One teacher, Mrs. Greenlees, was my cooking instructor freshman year. I was paired with a group of kids that either didn’t show up to class, or could care less whether our sugar cookies came out edible or not. I found myself stressed and doing most of the work, and decided to take a different elective the following year (stressed about my cooking elective? Even 14-year-old Kate was an over-achiever…). But towards the end of the school year when we were selecting classes, Mrs. Greenlees cuttingly told me that she thought it would be better if I didn’t take “Advanced Cooking.” I replied with a generous amount of sass, “Don’t worry, I’m NOT.” (Yes, I’ve always been told I’m mature for my age – it must have been my grown-up demeanor and not my attitude that intimidated her).

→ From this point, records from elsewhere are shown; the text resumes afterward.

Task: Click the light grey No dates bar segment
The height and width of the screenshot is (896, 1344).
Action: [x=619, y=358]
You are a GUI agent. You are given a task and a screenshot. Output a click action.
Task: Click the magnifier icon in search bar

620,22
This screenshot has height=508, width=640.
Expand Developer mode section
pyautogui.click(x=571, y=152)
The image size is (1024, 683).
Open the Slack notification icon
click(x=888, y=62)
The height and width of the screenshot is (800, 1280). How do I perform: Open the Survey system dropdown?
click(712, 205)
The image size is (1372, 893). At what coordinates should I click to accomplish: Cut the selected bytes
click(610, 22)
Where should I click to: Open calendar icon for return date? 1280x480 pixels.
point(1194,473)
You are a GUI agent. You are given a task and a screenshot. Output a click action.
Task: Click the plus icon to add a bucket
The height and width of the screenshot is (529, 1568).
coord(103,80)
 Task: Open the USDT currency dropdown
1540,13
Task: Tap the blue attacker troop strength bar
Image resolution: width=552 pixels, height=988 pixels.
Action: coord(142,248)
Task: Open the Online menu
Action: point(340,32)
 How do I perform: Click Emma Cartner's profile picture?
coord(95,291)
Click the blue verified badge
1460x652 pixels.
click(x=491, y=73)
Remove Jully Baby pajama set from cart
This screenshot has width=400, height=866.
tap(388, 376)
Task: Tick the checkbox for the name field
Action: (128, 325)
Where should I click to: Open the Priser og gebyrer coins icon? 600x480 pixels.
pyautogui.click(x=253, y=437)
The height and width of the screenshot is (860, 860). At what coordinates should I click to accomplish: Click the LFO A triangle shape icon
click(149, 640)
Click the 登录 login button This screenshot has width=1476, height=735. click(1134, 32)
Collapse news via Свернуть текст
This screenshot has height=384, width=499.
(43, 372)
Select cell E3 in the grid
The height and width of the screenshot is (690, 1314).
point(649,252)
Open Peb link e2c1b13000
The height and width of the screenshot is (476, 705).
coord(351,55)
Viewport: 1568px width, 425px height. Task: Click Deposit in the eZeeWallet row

That's me on the left at Disney World senior year.
So much sass.

This happened nine years ago – and I still remember it clearly. Growing up, I was used to being told I was great at most things (thanks mom and dad for your words of encouragement - I still believe you can do anything you put your mind to…), and this was one of the first times I can remember being told that I was just not good at something. I had a bit of an aversion to cooking for years after this – and anyone who took psych 101 could tell me why. But once I got an off-campus apartment at school, and had someone else to cook for, I started to find out that Mrs. Greenlees was wrong about me.

I began to build up positive experiences with cooking, such as getting loads of compliments from Keith, and learning how to bake things from scratch with my parents. Now, I love trying new recipes, and I’m beginning to gain some confidence in my kitchen. I didn’t let my disagreeable interaction with my stupid (sorry Kelly, I know you liked her) teacher ruin cooking for me, and now it’s one of my favorite little hobbies.

Okay, yes I admit this seems a bit overdramatic and perhaps something I should have put in my private journal and not share with the online world. Everyone has interactions like this that stay with them – but my question to you is; do you let these moments change who you are?

One time while I was waiting to meet someone at Penn Station, one of those not-for-profit employees who want you to give them money to support wind energy development or some other important cause, said something to me that I thought was really interesting. While living in Boston, I naively gave a similar person my email and phone number since I didn’t have my credit card on me. She called and called trying to get me to donate an unrealistic amount of money for a college student, and it left a really bad taste in my mouth. So when I told this poor guy that I had a bad experience once with a similar organization, he said “If you always let one bad experience influence you, you may be shutting yourself to out good experiences.” Well said. I still don’t want to donate $50 a month to your cause.

I had a defining moment last year with running (you knew this was coming). I’ve said before how miserable the Brooklyn Half-Marathon was for me – I was undertrained, had no iPod to distract me, and was severely dehydrated by the end. I had already signed up for the Cape Cod Marathon at that point, and I distinctly remember saying to myself around mile 11, “Kate, there is no way you can run a marathon, this is too awful.” I stopped running for about a month or two after the race, and on the rare occasion I did, I didn’t do anything over four miles.

I'm only smiling on the outside.
I was almost positive that I didn’t want to run a marathon – my list of excuses was much longer than my list of reasons why I should do it. But then I did a seven mile run with my favorite running cousins and Keith – and I was hooked again. We went at a conversational pace, the weather was beautiful, and it felt so great to get my legs out on the road without wanting to stop. After this run, I decided I wanted to run the marathon, and run it I did.

Smiling ear to ear!

And in five weeks, I’m going to run the Brooklyn Half again. Not just because there are hot dogs and beers awaiting me at the finish line, but I want to prove it to myself that I have matured as a runner, and add  it to my list of positive experiences.